A growing concern in the Emergency Management and Crisis Management space is the threat of a cyber security event impacting agency operations or the ability to respond appropriately to a major event. Recently the Wall Street Journal chronicled a cyber attack on 9-1-1 centers in October of 2017. During the event, a single individual tweeted a link which once clicked, infected smartphones and turned them into robo-calling machines targeted on 9-1-1 centers. This small scale, yet very effective cyberattack reminded many in the emergency management profession that while technology proliferates, threats increase exponentially.
Adding insult to injury, WikiLeaks released “Vault 7” which supposedly includes all of the CIA’s hacking arsenal in the Cyber Security. While many in the emergency management profession may be ignoring this event as more of an “IT Issue,” it has major emergency management implications. The underlying threat of this release is that it includes potential exploits for hackers to access mobile phones directly.
So what does that have to do with emergency management?
- How many apps on your phone don’t require secondary passwords to access the data? Email? File Servers?
- Does your employee notification system or community notification system have a mobile app where you can launch notifications?

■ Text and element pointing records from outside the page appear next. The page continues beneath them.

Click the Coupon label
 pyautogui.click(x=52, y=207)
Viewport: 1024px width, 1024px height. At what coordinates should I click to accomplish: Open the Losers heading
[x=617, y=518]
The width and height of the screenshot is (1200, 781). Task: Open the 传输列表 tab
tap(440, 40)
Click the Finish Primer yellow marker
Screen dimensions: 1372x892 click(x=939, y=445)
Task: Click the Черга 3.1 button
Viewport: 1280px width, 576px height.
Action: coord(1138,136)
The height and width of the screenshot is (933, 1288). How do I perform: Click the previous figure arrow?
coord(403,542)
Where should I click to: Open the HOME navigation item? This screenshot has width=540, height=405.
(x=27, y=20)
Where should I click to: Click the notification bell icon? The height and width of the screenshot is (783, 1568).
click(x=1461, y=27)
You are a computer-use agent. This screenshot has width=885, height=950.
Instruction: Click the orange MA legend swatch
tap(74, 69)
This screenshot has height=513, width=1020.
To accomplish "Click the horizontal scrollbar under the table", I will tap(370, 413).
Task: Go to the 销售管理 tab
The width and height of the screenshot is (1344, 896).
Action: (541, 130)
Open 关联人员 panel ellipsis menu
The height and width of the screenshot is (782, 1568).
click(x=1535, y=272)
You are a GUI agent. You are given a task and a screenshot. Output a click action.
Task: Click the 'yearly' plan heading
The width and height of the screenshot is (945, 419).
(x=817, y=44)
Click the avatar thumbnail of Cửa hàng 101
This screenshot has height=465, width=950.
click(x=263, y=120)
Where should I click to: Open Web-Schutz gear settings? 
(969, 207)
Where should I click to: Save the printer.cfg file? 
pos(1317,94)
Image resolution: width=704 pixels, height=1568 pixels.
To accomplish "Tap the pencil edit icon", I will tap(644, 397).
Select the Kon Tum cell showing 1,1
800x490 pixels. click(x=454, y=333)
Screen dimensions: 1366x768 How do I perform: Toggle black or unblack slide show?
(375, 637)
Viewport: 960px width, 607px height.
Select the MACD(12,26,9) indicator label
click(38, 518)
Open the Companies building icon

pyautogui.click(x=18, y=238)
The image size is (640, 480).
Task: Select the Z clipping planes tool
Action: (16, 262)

- Does your phone have GPS enabled which would provide data on work locations, home locations, regularly traveled coffee shops?
- Do you have a listing of passwords on your phone that does not require a secondary password (other than unlocking your phone) to access?
Could your Emergency Notification System be activated for employees or the general public using your cell phone without your knowledge?
So what should you do now?
- Review your agencies mobile device policies to ensure they require secondary methods of password authentication on items that need to remain secure.
- Discuss Emergency Notification System policies and procedures and ensure that any mobile device access requires secondary password validation.
- Review your personal data security process and make sure you secure your personal data as well as you can.
- Take your I.T. Security Manager out for a coffee (in a few days after they decompress) and talk about what can be done to ensure better security in this ever-changing realm of cyber security.
- Stay Informed – make sure you are continuing to evaluate your risks and threats on a regular basis as the landscape changes.